Vita Brevis

Women in the Gray diary: Part One

Written by Scott C. Steward | Mar 19, 2015 1:33:25 PM
Hedwiga Regina Shober Gray diary, entries for 5-7 February 1864. R. Stanton Avery Special Collections

Regina Shober Gray kept a diary for 25 years, through the period of the Civil War and Reconstruction, through the deaths of several of her siblings and, in 1880, her husband Dr. Francis Henry Gray. Taking a smaller portion of the diary – the period between 1861 and 1870 – and with a focus (for Women’s History Month in March) on some of the women the diarist mentions, I have assembled a few representative entries from those years.

Mrs. Gray’s reflections range over marriage for money and position (March 1861), the servant question (June 1862 and October 1867), women in the public sphere (March 1863), her own emotional state (April 1865), a chastening romantic episode (February 1866), the coarsening effects of modern life (February 1868), and a modest attempt to aid poor but proud working women in Boston (January 1870): [1]

Boston, Monday, 25 March 1861: Mary Coolidge’s[2] engagement too was discussed [at a meeting of the 1842 Sewing Circle]; of course it is a great thing for her, as the world goes, if she can be happy in it. No one supposes for a minute that her heart’s love is given to Mr. Reed, but she is poor and dependent – he offers her an affluent home and the ability to do much for her mother & Grace.[3] He is a worthy man, whom she can thoroughly esteem, and his kindness and generosity will no doubt eventually win the affection of gratitude at least – and I believe Mary will be a happier woman as his wife than she would be to remain unmarried and so pinchingly poor!

There are women who could never do this, who would scrub floors rather than be the purchased wife of any man – who could die of slow starvation rather than marry for a home, an eligible establishment &c – but Mary is not one of these, and I who once would have scorned and condemned such a match, have learned from life’s experience to look more hopefully and charitably upon them – to feel that there are circumstances which may justify such a step – and to believe that it often results in quiet content if not in any higher happiness.

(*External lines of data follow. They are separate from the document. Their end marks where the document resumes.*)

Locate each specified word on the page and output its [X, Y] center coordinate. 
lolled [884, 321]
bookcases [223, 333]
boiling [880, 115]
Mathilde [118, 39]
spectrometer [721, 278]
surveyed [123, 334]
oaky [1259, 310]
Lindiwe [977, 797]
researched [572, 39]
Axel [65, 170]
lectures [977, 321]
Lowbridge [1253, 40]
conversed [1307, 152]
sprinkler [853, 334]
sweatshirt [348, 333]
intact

Sunday, 8 June 1862: Such a busy week – I have really worked myself almost sick – and how do the girls and women bear it, who keep it up week after week, all the year round? Poor things it is a hard hard life! We have made this week 18 pairs pants, 15 jackets à sacque & two vests – comprising 23 dozen button holes and the sewing on of 25 doz. buttons!! It took Miss Choate, Sophia, & myself with needles and Isabella at the sewing machine – that blessed invention!

Sunday, 22 March 1863: Our niece, Isa Gray,[4] develops the noblest characteristics in another sphere of war duties, laboring day after day for the “Sanitary Commission” writing, working, going from town to town speaking to large appointed meetings of women, explaining the modes of aid &c – arousing new interests … in the simple, self forgetful strength of duty, and devotion to a great cause.

[This] young girl, but a year or two since, a gay careless school girl, stands a noble woman before us, untiring, undaunted, without a thought of self – putting to shame, in her single hearted earnestness, our tame, feeble, supine lives. I watch her career, which I could never in my best days have emulated, with admiration and respect equaled only by my sincere affection for her.

Sunday, 23 April 1865: On Wednes’y last at noon, while the funeral services for President Lincoln were taking place in the White House at Washington, all the churches throughout the land were opened for memorial services – and were thronged by sorrowing crowds. I went after some hesitation to our own “King’s Chapel,” hardly daring to trust myself, for one does not like to betray emotion in public – and I dreaded too … adding to the nervous headache & prostration that struck me down at the awful news [of Lincoln’s assassination].

I was glad I went, however – Mr. Foote’s[5] funeral discourse was admirable, and the whole service comforting & strength giving….

Concluded here.

Notes

[1] All entries from the Hedwiga Regina Shober Gray diary, R. Stanton Avery Special Collections.

[2] Mary Sanderson Coolidge (1819–1904), who married Benjamin Tyler Reed on 5 June 1861.

[3] Mary and Grace Coolidge’s father, Samuel Frederick Coolidge, had died in February 1861.

[4] Dr. Gray’s niece, Isa Elizabeth Gray (b. 1841).

[5] The Rev. Henry Wilder Foote (1838–1889), rector of King’s Chapel 1861–89.